CHANCE AND NATURAL SELECTION

When Creationists read about Darwin and his ideas, they see the word “chance” and it appears they cannot read beyond. They seem to say “Aha! Evolution is ALL by chance.” Then they build what they think is a clever argument around that very narrow and superficial read. They have come up with the silly notion that evolution creating different forms of life is similar to a whirlwind hitting a junk yard and forming a Boeing 787 jet aircraft by chance alone.

No competent evolutionary biologist ever said or accepted the idea that new species form purely by chance alone. The process by which new species form is random mutations followed by NON-random natural selection. There are three NON-random types of natural selection:

1. Non-random survival to reproductive maturity. All species reproduce more offspring than can survive. So which offspring tend to survive the most? Obviously those that do not fall prey to predators, lack of sufficient nutrients, soil conditions, or bad weather. That is not random chance alone by any stretch of the imagination.

2. Non-random mating. Just because an individual reached sexual maturity is no guarantee that individual will be successful in finding a mate and reproducing. That is not a random process.

■ Records provided:

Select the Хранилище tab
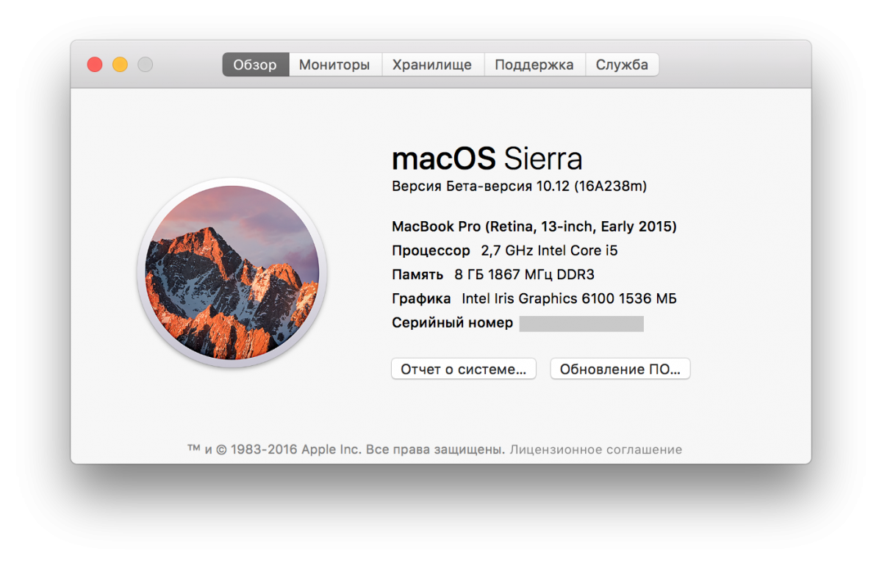 [432, 65]
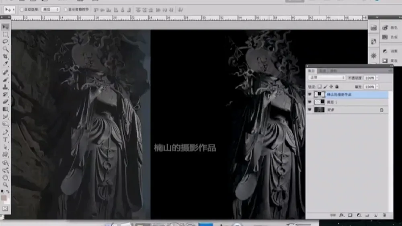Viewport: 402px width, 226px height.
Task: Select the Eyedropper tool
Action: click(5, 64)
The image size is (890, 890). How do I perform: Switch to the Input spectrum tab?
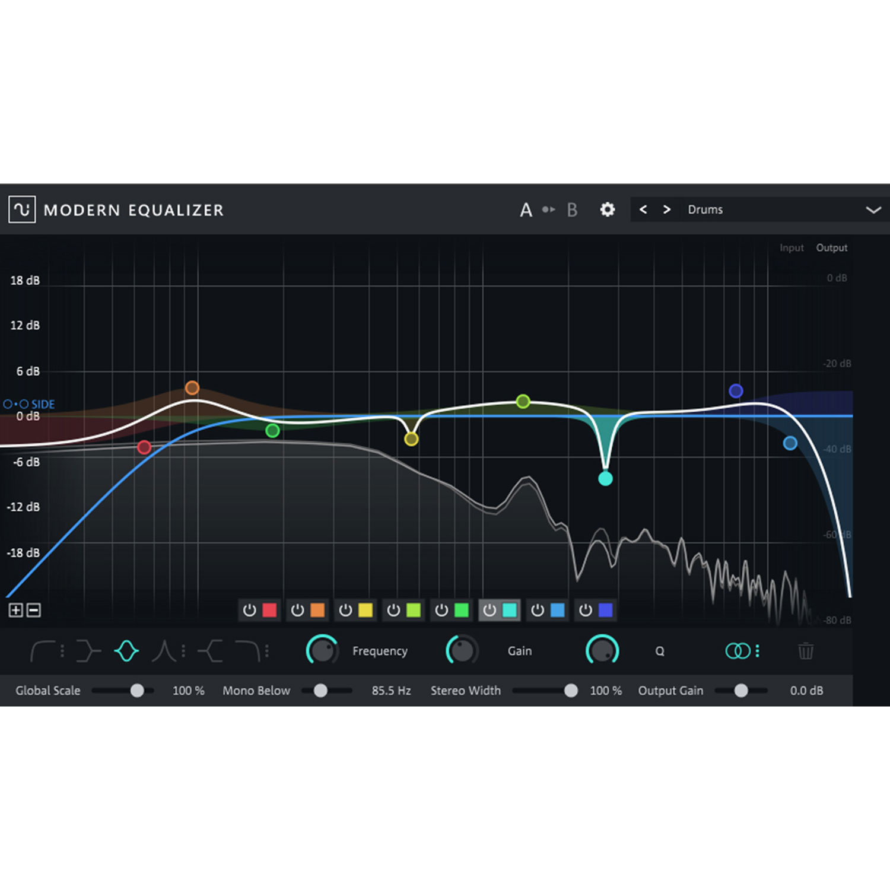[x=792, y=247]
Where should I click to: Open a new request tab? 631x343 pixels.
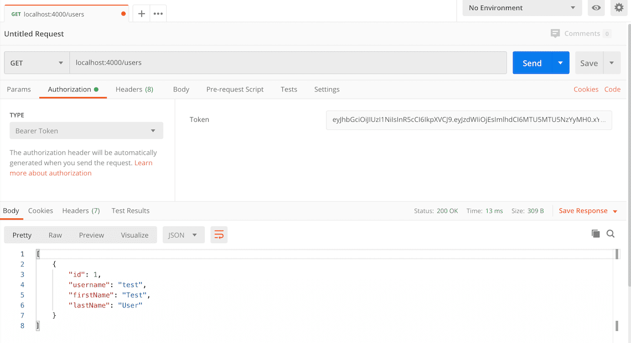141,13
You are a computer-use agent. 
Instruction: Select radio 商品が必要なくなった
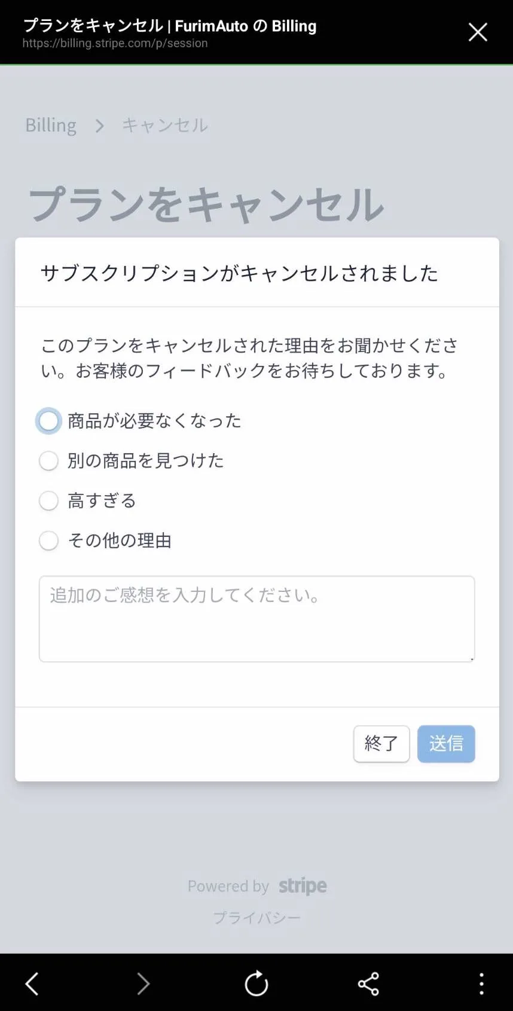click(48, 421)
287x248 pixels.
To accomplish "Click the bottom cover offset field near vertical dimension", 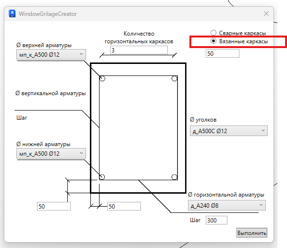I will [54, 206].
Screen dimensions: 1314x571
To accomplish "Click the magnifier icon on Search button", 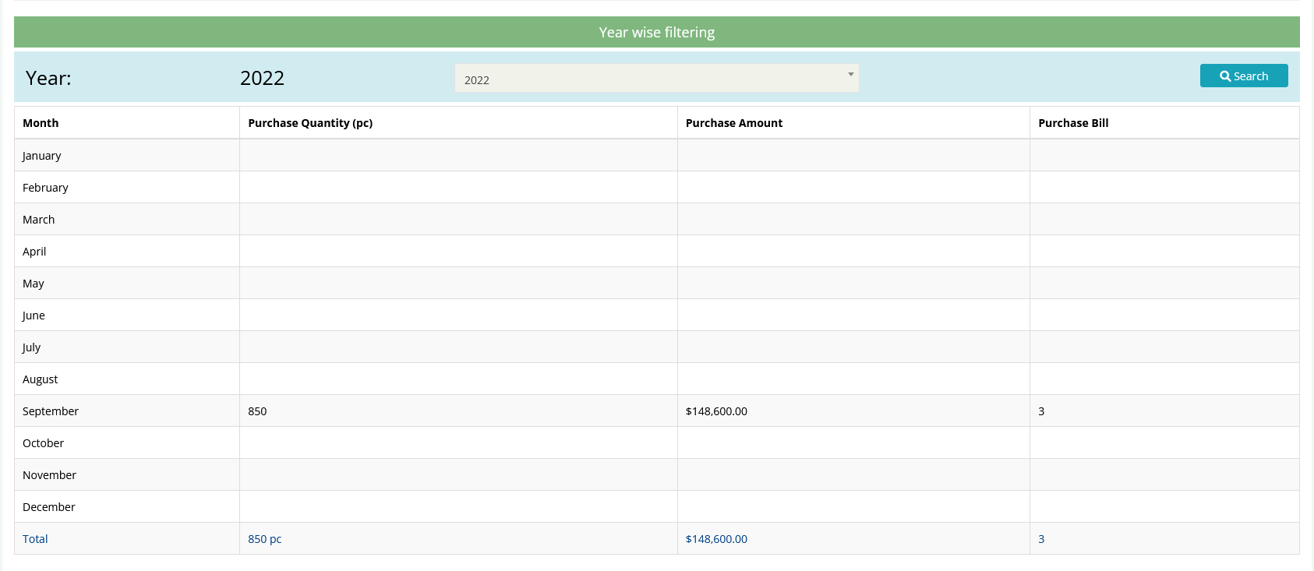I will tap(1225, 76).
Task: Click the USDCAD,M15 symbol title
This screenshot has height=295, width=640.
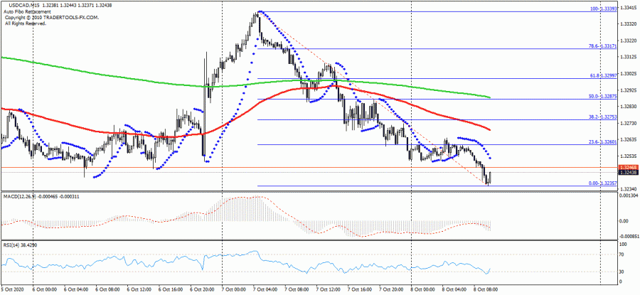Action: (21, 5)
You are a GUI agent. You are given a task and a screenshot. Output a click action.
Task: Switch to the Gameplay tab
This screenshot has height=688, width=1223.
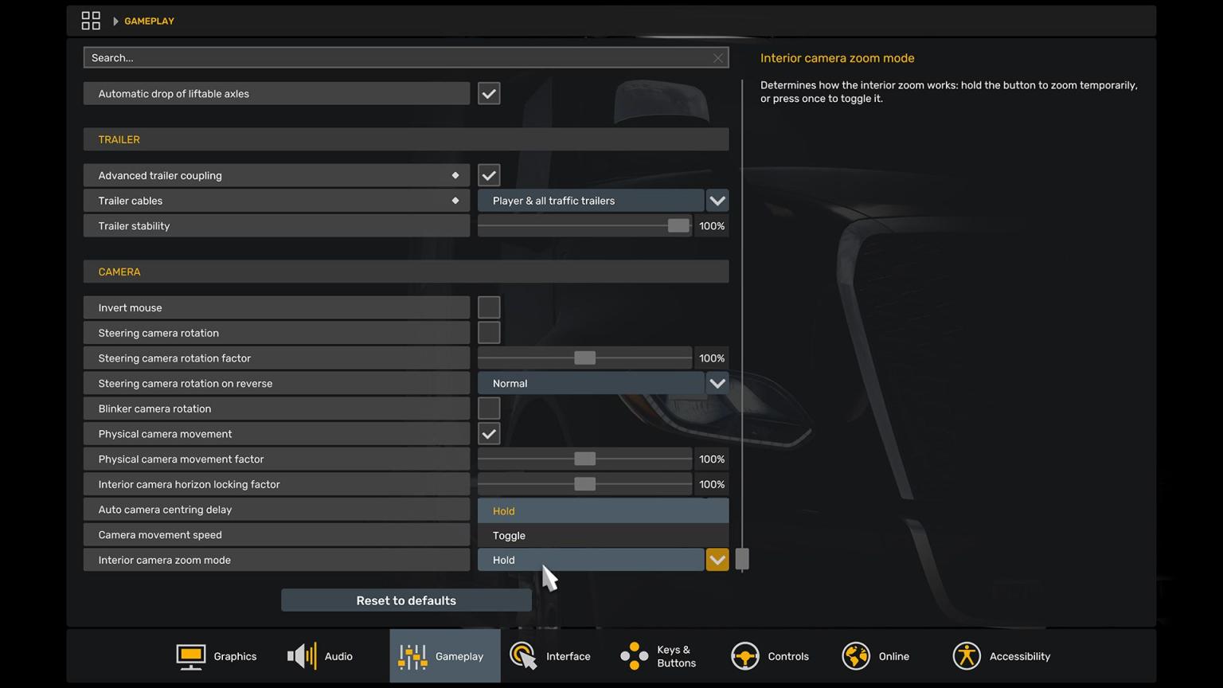(444, 656)
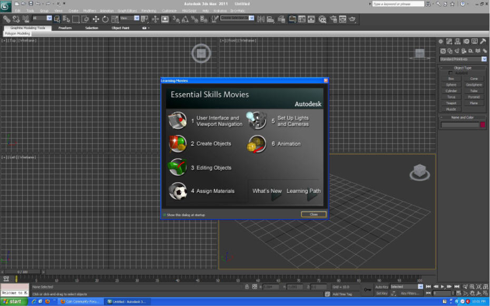
Task: Select the Move tool in main toolbar
Action: [x=95, y=19]
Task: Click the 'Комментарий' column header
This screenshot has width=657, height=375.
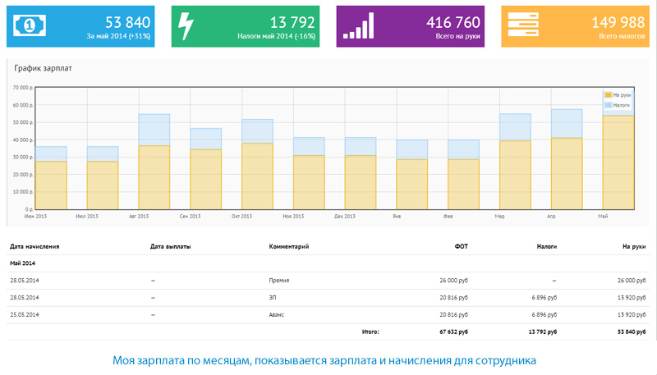Action: pyautogui.click(x=288, y=245)
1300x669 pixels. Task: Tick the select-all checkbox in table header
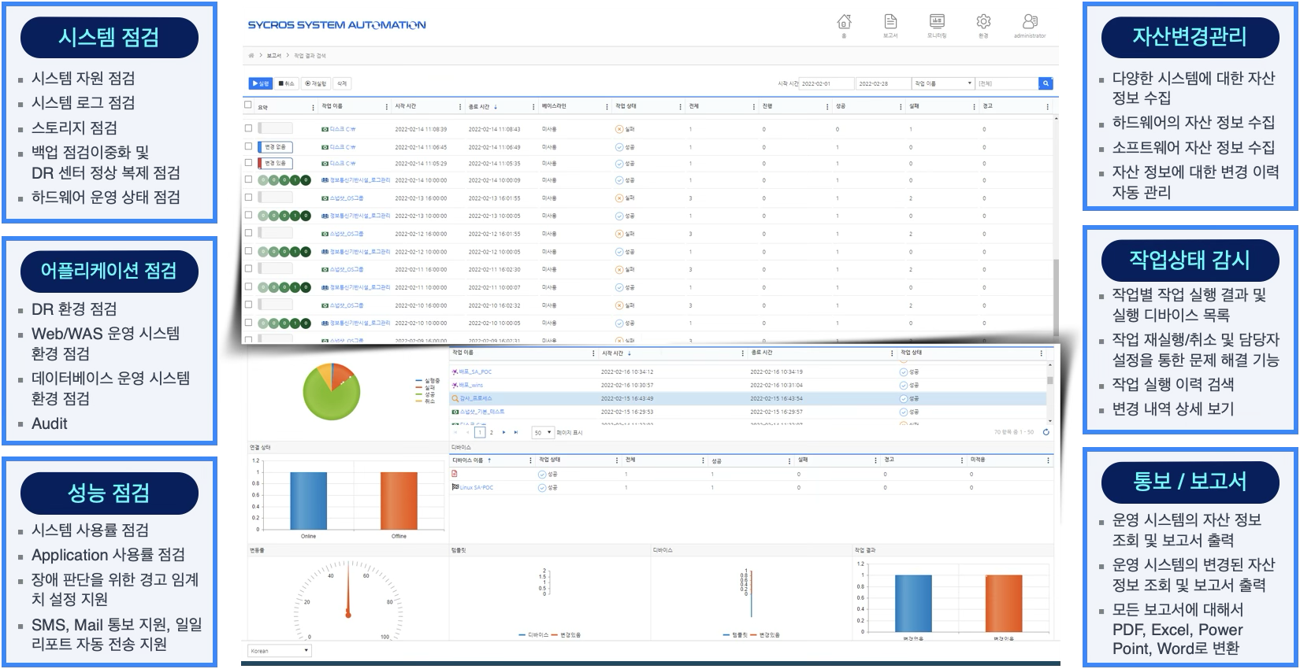pyautogui.click(x=248, y=105)
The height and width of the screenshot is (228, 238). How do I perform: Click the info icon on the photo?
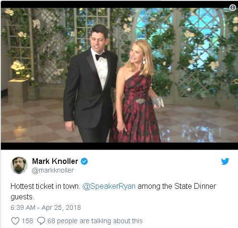tap(232, 8)
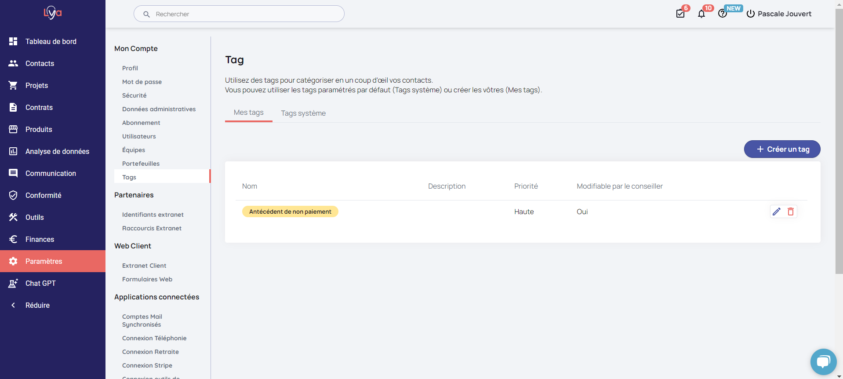
Task: Click the Créer un tag button
Action: tap(782, 149)
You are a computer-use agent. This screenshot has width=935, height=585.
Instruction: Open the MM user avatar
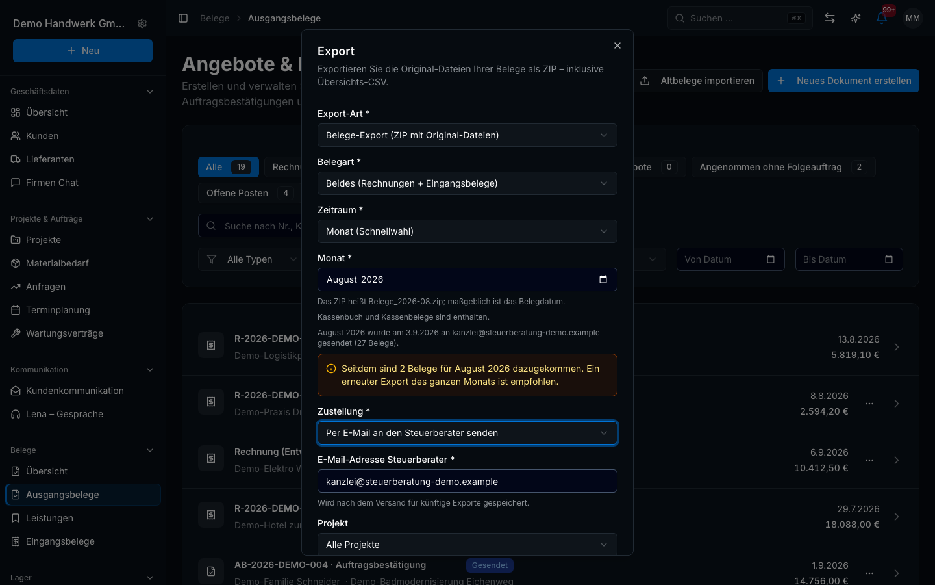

■ Work order 1: In the essay on chance and natural selection, rework the part starting at "No competent evolutionary" and ending at "of the imagination.", putting "young" in place of "offspring".
■ Work order 2: Extend the essay on chance and natural selection onward from its final sentence.

■ Task result 1:
No competent evolutionary biologist ever said or accepted the idea that new species form purely by chance alone. The process by which new species form is random mutations followed by NON-random natural selection. There are three NON-random types of natural selection:

1. Non-random survival to reproductive maturity. All species reproduce more young than can survive. So which young tend to survive the most? Obviously those that do not fall prey to predators, lack of sufficient nutrients, soil conditions, or bad weather. That is not random chance alone by any stretch of the imagination.

■ Task result 2:
3. Non-random fecundity. Not all individuals in a species produce the same percentage of viable gametes (sperm or eggs). Those that do produce viable gametes are more likely to reproduce their kind. That is clearly not a random process.

Since only some offspring survive natural selection, then they must be the the better adapted ones. But natural selection is a stochastic process that can only be understood by using statistical methods of analysis. People reading this who understand how stochastic processes work will understand how natural selection works and that it is not strictly random. Because statistics are not easily understood by many people, Creationists depend on ignorance and inability to understand statistics to pass on their lies about evolutionary biology.